## BRIEF A
In the episode review below, answer each question:
(i) Who voices Connie?
(ii) What commitments make Garnet split into her Ruby and Sapphire forms?
(iii) What does Steven think proposing marriage to Connie could be?
## BRIEF B
Print the part of the episode review that opens with the words containing "Clouded by uncertainty" and closes with "to his solitude.".
## BRIEF C
Which voice actors does the episode review name? List them all.

## EXTRACT TO READ
[Start of Attachment]

“Together Forever” and “Growing Pains” are the most heart-stopping pair of episodes yet of Steven Universe Future. “Together Forever” begins mundanely as usual, with the eponymous Steven (Zach Callison) skyping with his human companion Connie (Grace Rolek) and discussing her college plans. He’s saddened to realize Connie will be so far away once she leaves.
Clouded by uncertainty about the future, Steven looks to his usual relationship role model, the perma-Gem-fusion Garnet (Estelle), for guidance. But Garnet doesn’t quite have the time for him. She has to split off into her Ruby (Charlyne Yi) and Sapphire (Erica Luttrell) forms for Gem teaching commitments, so Steven has to ask them for input. The boy takes the pairs’ rather well-intended rash advice to pop the serious question to Connie. He thinks proposing marriage to Connie could be his salvation to his solitude.

[End of Attachment]

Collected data

[Start of Attachment]

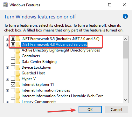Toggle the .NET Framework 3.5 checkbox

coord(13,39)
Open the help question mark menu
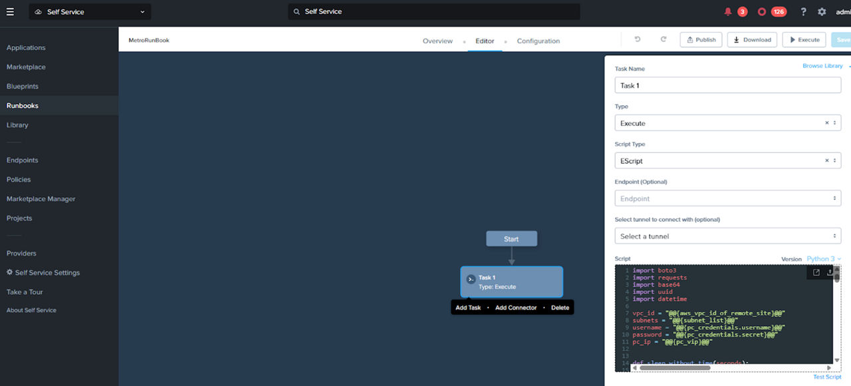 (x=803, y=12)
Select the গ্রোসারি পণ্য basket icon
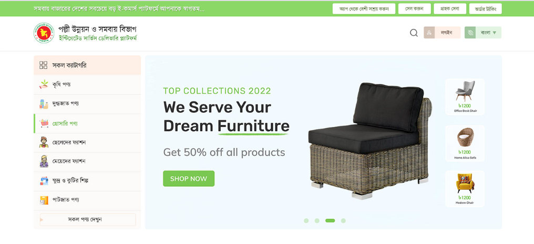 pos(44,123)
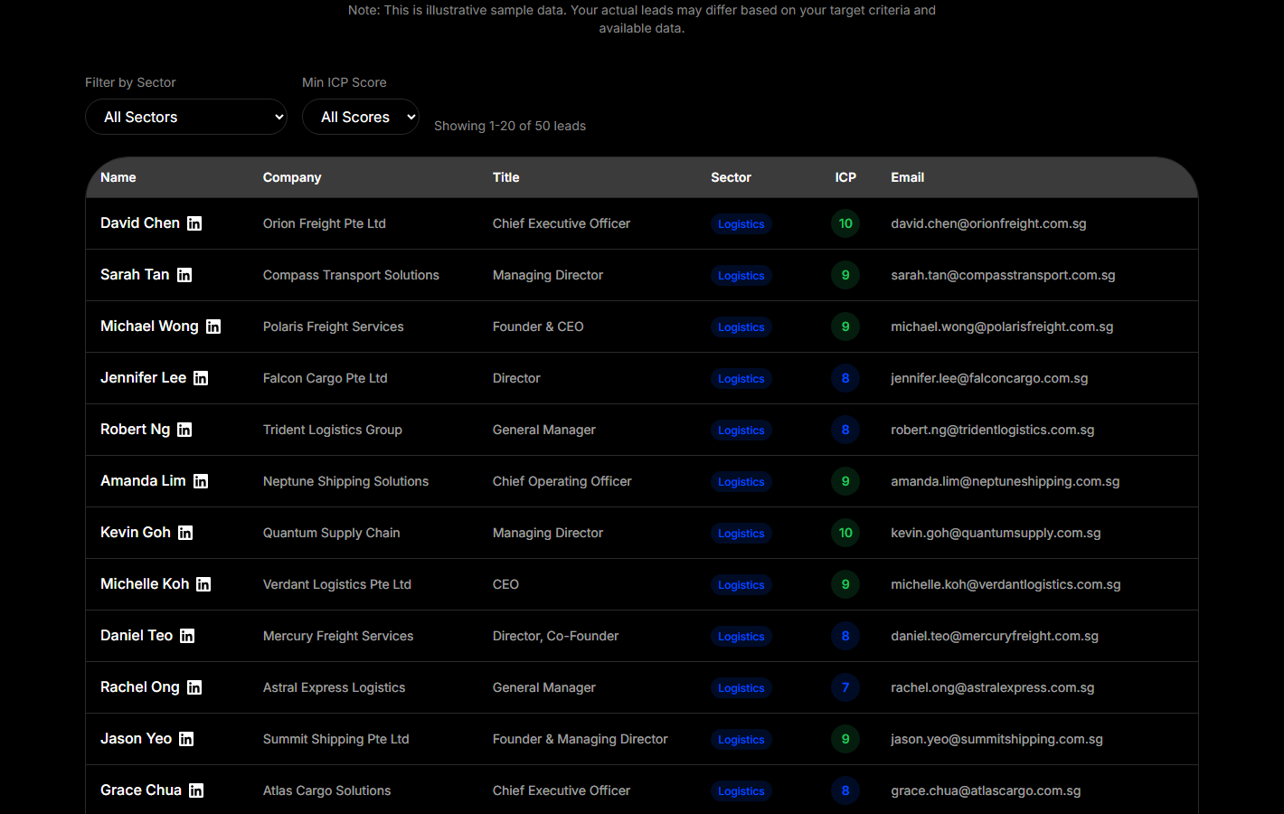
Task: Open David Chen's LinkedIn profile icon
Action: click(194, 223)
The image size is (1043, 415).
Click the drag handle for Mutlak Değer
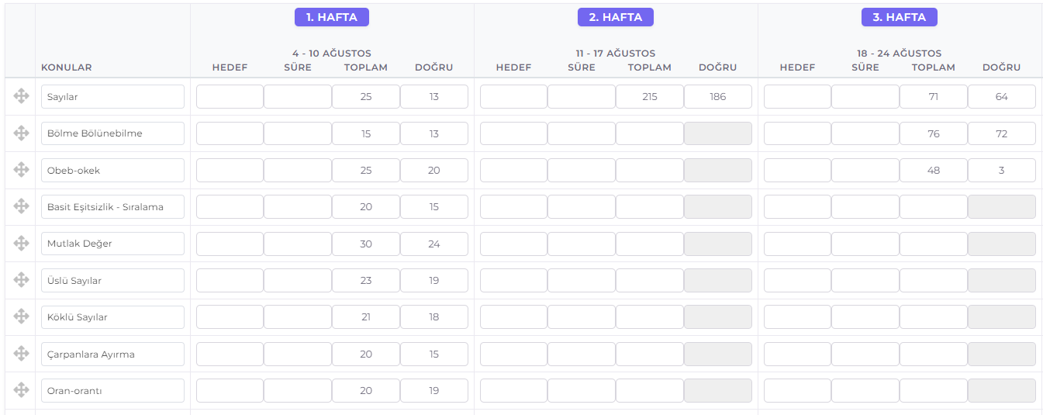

[End of Attachment]

## EXERCISE ANSWER A
(i) Grace Rolek
(ii) Gem teaching commitments
(iii) His salvation to his solitude

## EXERCISE ANSWER B
Clouded by uncertainty about the future, Steven looks to his usual relationship role model, the perma-Gem-fusion Garnet (Estelle), for guidance. But Garnet doesn’t quite have the time for him. She has to split off into her Ruby (Charlyne Yi) and Sapphire (Erica Luttrell) forms for Gem teaching commitments, so Steven has to ask them for input. The boy takes the pairs’ rather well-intended rash advice to pop the serious question to Connie. He thinks proposing marriage to Connie could be his salvation to his solitude.

## EXERCISE ANSWER C
Zach Callison, Grace Rolek, Estelle, Charlyne Yi, Erica Luttrell